A new project by the Lingjun Li lab explores the use of the 4-plex N,N-dimethyl leucine (DiLeu) isobaric labeling strategy for protein identification and quantification in cerebrospinal fluid in children undergoing chemotherapy. The results from this and future studies will provide a means to monitor neurotoxicity and develop strategies to prevent central nervous system injury in response to chemotherapy in children.

The publication is Isobaric labeling strategy utilizing 4-plex N,N-dimethyl leucine (DiLeu) tags reveals proteomic changes induced by chemotherapy in cerebrospinal fluid of children with B-cell acute lymphoblastic leukemia from the Journal of Proteome Research.

Li lab collaboration explores noninvasive markers in prostate disease diagnosis

A recent collaboration between the labs of Lingjun Li and William Ricke explores the relationship between prostatic hyperplasia and related lower urinary tract symptoms in aging males and how noninvasive markers could be helpful in disease diagnosis. This proteomics study used a mouse model of hormone-induced urinary dysfunction to gain insight into the disease and supports the concept of noninvasive urinary biomarkers being a successful route for prostate disease diagnostics.

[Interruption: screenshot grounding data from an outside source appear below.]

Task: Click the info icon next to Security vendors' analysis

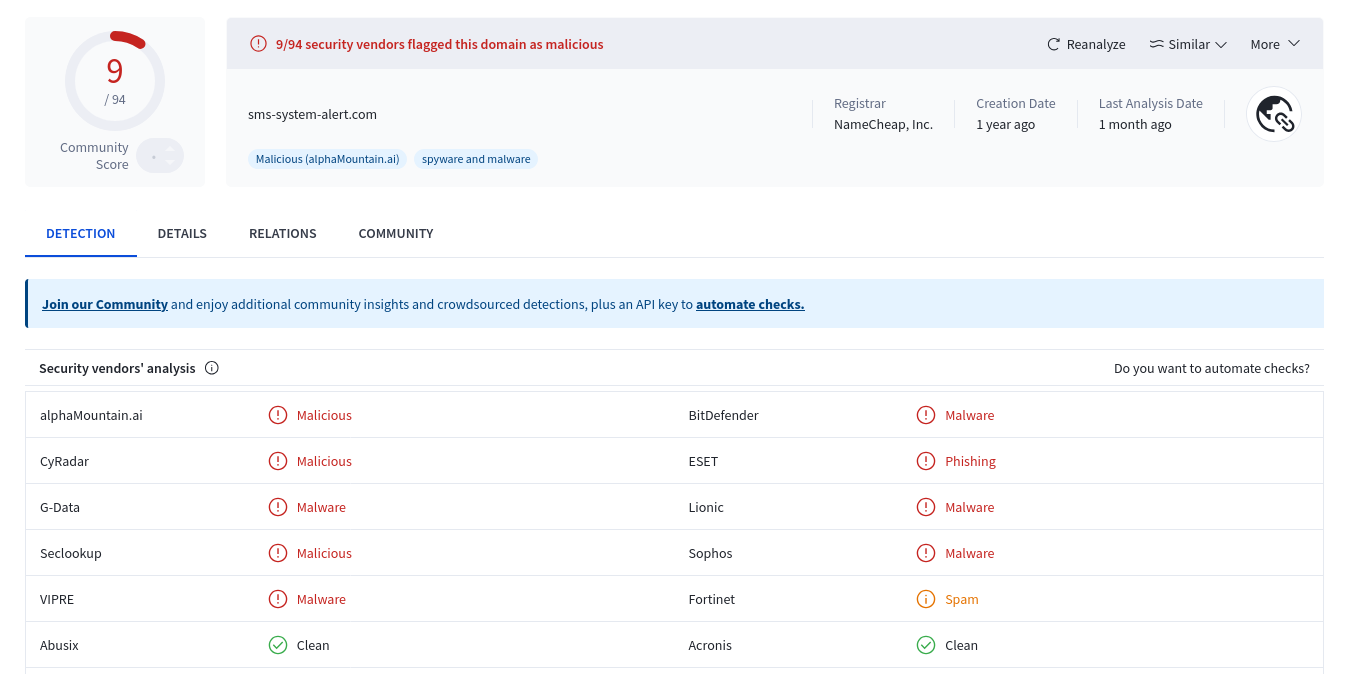Action: click(x=211, y=368)
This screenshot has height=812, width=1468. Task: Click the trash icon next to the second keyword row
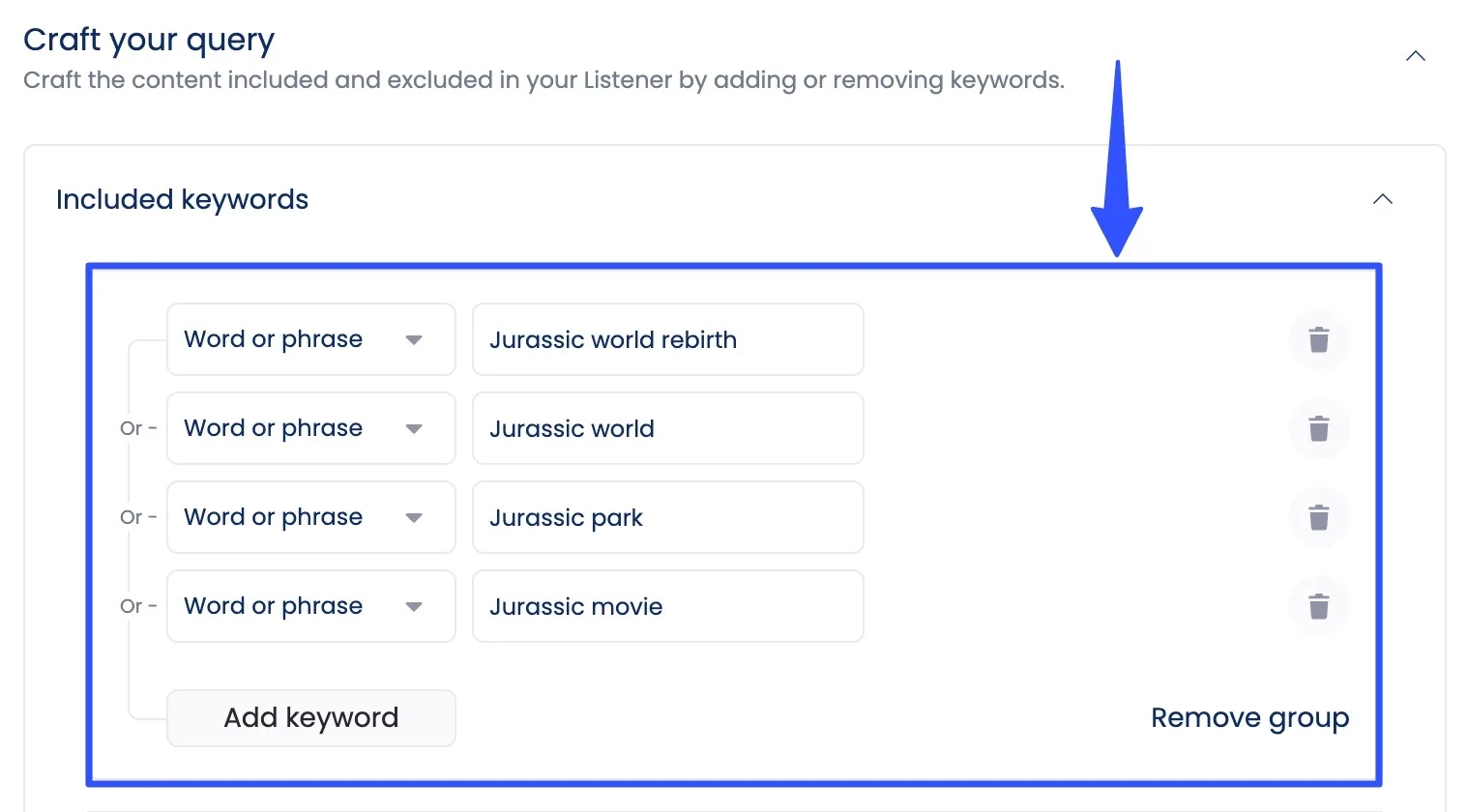(1318, 428)
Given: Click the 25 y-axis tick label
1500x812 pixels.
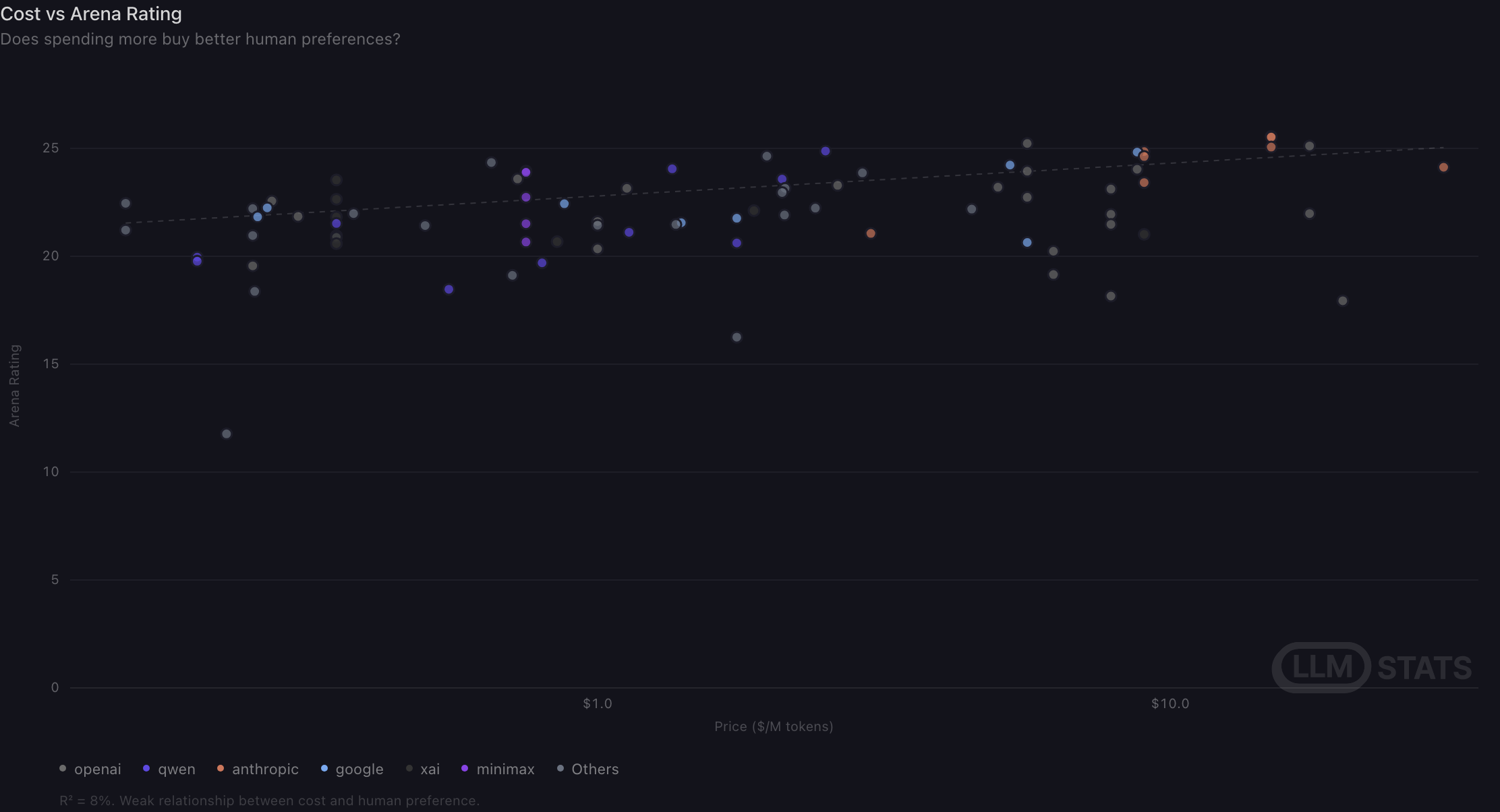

Thomas S, Hao L, DeLaney K, McLean D, Steinke L, Marker PC, Vezina CM, Li L, Ricke WA. Spatiotemporal proteomics reveals the molecular consequences of hormone treatment in a mouse model of lower urinary tract dysfunction. Journal of Proteome Research. 2020, 19(4):1375-1382.

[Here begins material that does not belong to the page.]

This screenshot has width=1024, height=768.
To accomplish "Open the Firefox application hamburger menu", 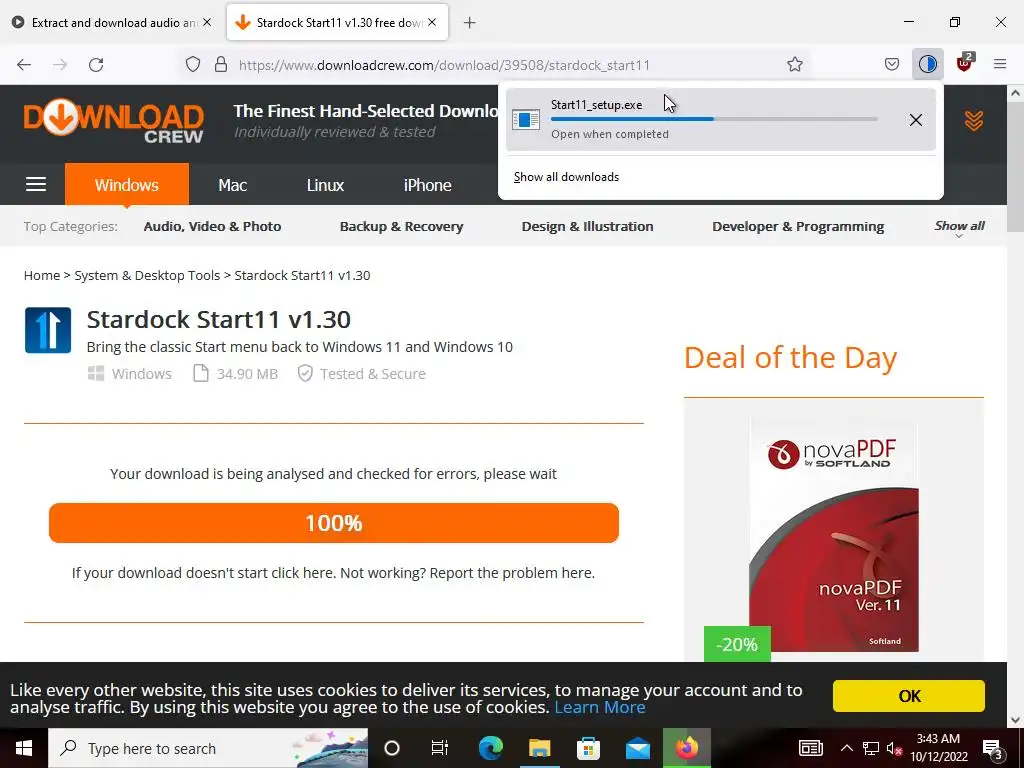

Quantification of the Human Pancreatic ECM

Ma et al (2019) recently published a paper on the quantification of human pancreatic extracellular matrix proteins in the Journal of Proteome Research.

In this study, researchers characterized the composition of the human pancreatic extracellular matrix (ECM) before and after decellularization. To find the relative quantification of ECM proteins, they used isobaric dimethylated leucine (DiLeu) labeling.

It was important for researchers to look at the ECM of the pancreatic microenvironment as it is essential to pancreatic function– it regulates β cell proliferation, differentiation, and insulin secretion.

As a result of decellularization, and through quantitative proteomic analysis, most cellular proteins were removed while matrisome proteins remained. This process generated a large data set of matrisome proteins from a single tissue type. 

Researchers then quantified the distinct expression of ECM proteins, comparing adult and fetal pancreas ECM. This revealed a correlation between matrix composition and postnatal β cell maturation.

Overall, the results of this study sheds light on the prospect of bioengineering a pancreas. Additionally, the study demonstrates the roles that matrisome proteins have in postnatal β cell maturation.

Graphical abstract for Ma et al (2019), depicting native and decelled pancreatic extracellular matrix proteins, sample preparation technique, and LFQ

CZE and Mass Spectrometry Leads to Considerable Phosphopeptide Identification

Zhang et al demonstrated the importance and utility of Single-Shot Capillary Zone Electrophoresis in the Journal of Proteome Research.

Capillary zone electrophoresis (CZE) is a practical tool in exploring and interpreting post-translational modifications in proteins. To examine the usefulness of single-shot CZE with mass spectrometry through the analysis of phosphoproteomics, researchers used CZE separations with the Orbitrap Fusion Lumos Tribrid platform, and used a linear-polyacrylamide-coated capillary with low electroosmotic flow for separation.

Researchers found that larger injection volumes led to broader peaks and less phosphopeptide identifications. Additionally, in this single-shot phosphoproteome analysis, researchers found 4405 phosphopeptides out of an original 220 ng enriched phosphopeptides from a mouse brain.

Data for this study is available in the ProteomeXchange with identified PXD012888.

Graphical abstract for Zhang et al. This graph shows how Base Peak Intensity compares to Migration Time (in minutes). It appears that base peak intensity is higher during the 38 minute mark, the 63 minute mark, and the 65 minute mark.